▶ [SHORT PROBLEM A] Print verbatim the part of the records that opens with the line containing "Where should I click to: Open the tweet" and closes with the line containing "Arnab Goswami's profile", both of those lines included. Omit the pictures.

:: TEXT BLOCK ::

# Happy birthday, smea!



## GhostLatte (Jul 11, 2016)

@smealum


----------



## Deleted User (Jul 12, 2016)




----------



## VinsCool (Jul 12, 2016)

Happy birthday 3ds master! Have a good one


----------



## azublazer (Jul 12, 2016)

Happy birthday you incredible bastard. Thanks for all you do for the community! @smealum


----------



## Davidosky99 (Jul 12, 2016)

Happy birthday @smealum 
You're our hero!


----------



## luigoalma (Jul 12, 2016)

Happy birthday @smealum, you're awesome!


----------



## Deleted User (Jul 12, 2016)

Happy birthday! Thank you for all you have done


----------



## Ella879 (Jul 12, 2016)




----------



## Bubsy Bobcat (Jul 12, 2016)

hap birth 3ds hack man


----------



## smealum (Jul 12, 2016)

t h x


----------



## Ella879 (Jul 12, 2016)

OH MY FUCKING LORD SMEALUM LIKED MY PREVIOUS POST I AM SCREAMING OUT LOUD RIGHT NOW!!!! YAAYAYAYY!!!! BEST DAY EVER!!


----------



## Deleted User (Jul 12, 2016)

Ella879 said:


> OH MY FUCKING LORD SMEALUM LIKED MY PREVIOUS POST I AM SCREAMING OUT LOUD RIGHT NOW!!!! YAAYAYAYY!!!! BEST DAY EVER!!

:::
:: DATA PROVIDED ::

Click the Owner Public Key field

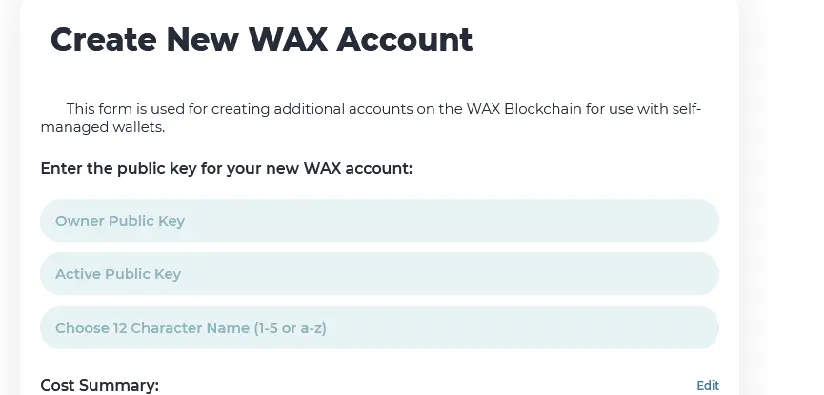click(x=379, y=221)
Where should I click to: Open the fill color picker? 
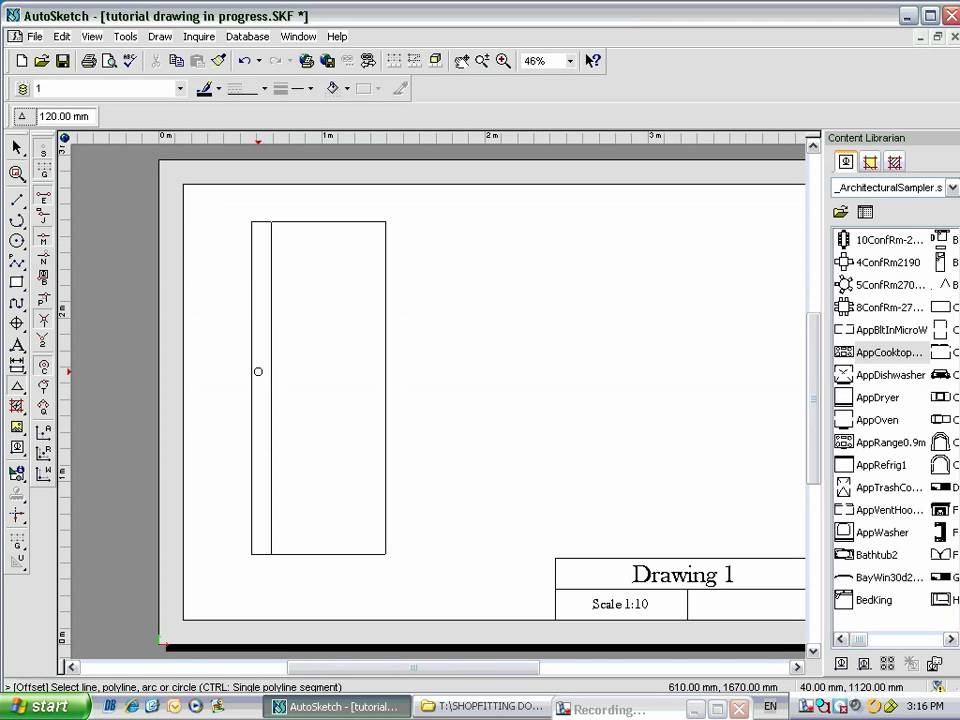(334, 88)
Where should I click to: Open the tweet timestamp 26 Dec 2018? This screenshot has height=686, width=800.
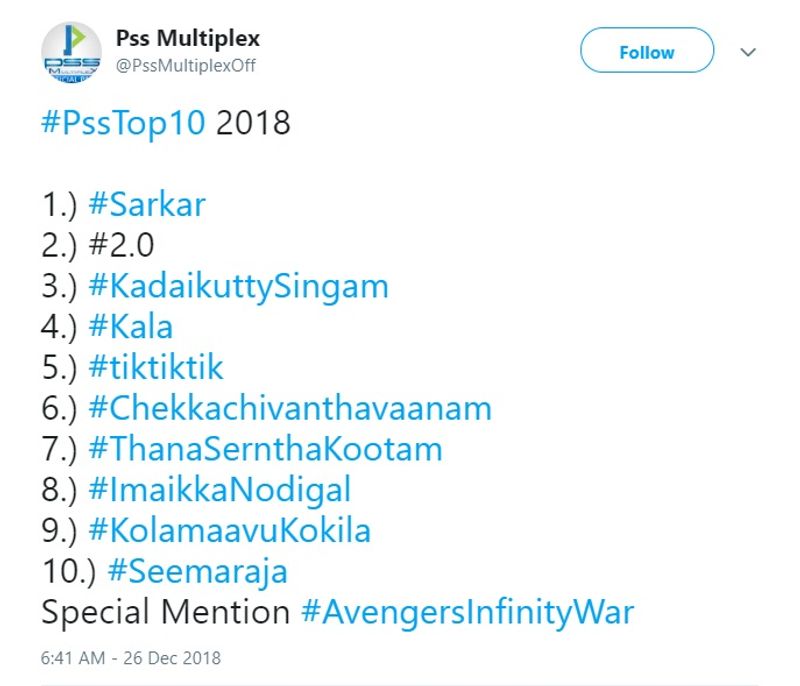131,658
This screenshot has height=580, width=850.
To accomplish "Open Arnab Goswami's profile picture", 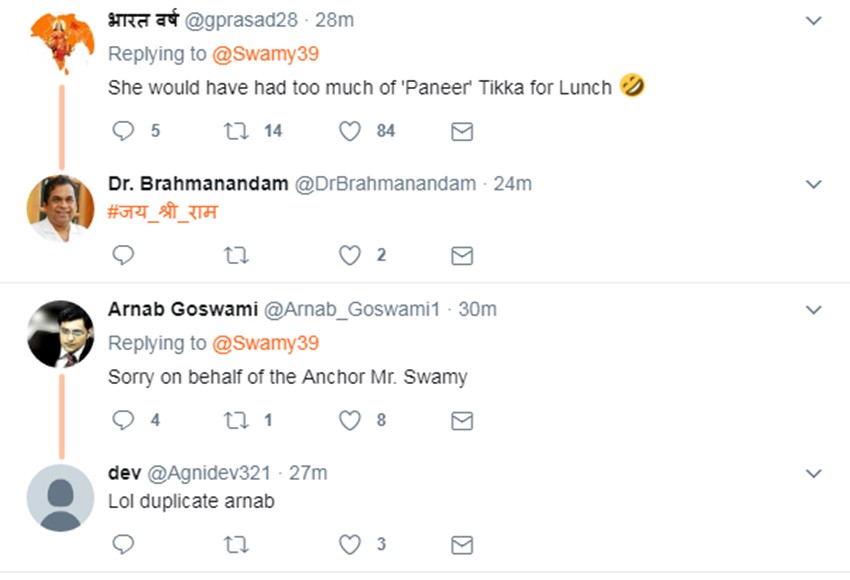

:::
:: DATA PROVIDED ::

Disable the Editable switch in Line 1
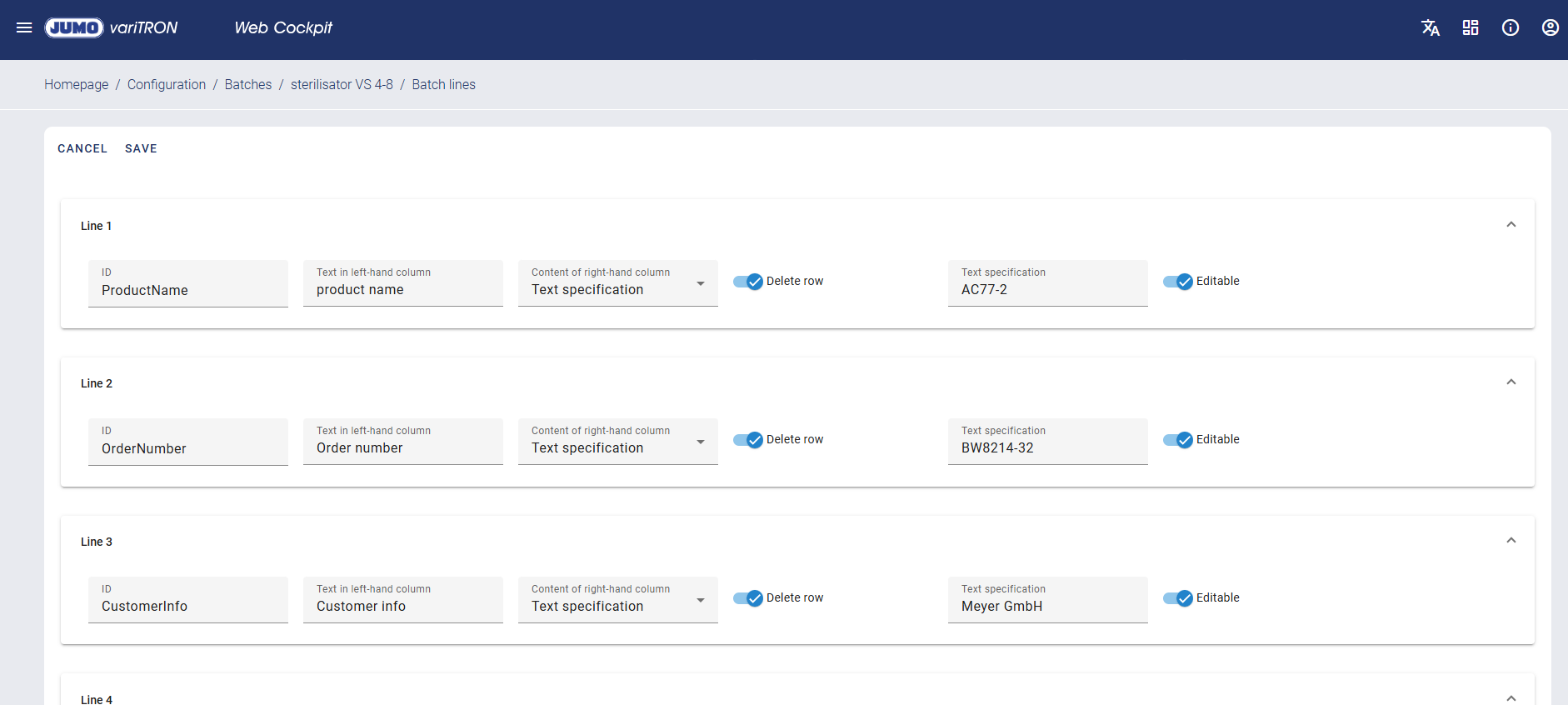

:::

▶ [SHORT PROBLEM B] In the birthday thread for smealum, what reply did smealum post?

▶ [FULL ANSWER A]
Where should I click to: Open the tweet timestamp 26 Dec 2018? This screenshot has height=686, width=800.
131,658
This screenshot has height=580, width=850.
To accomplish "Open Arnab Goswami's profile picture", 

▶ [FULL ANSWER B] t h x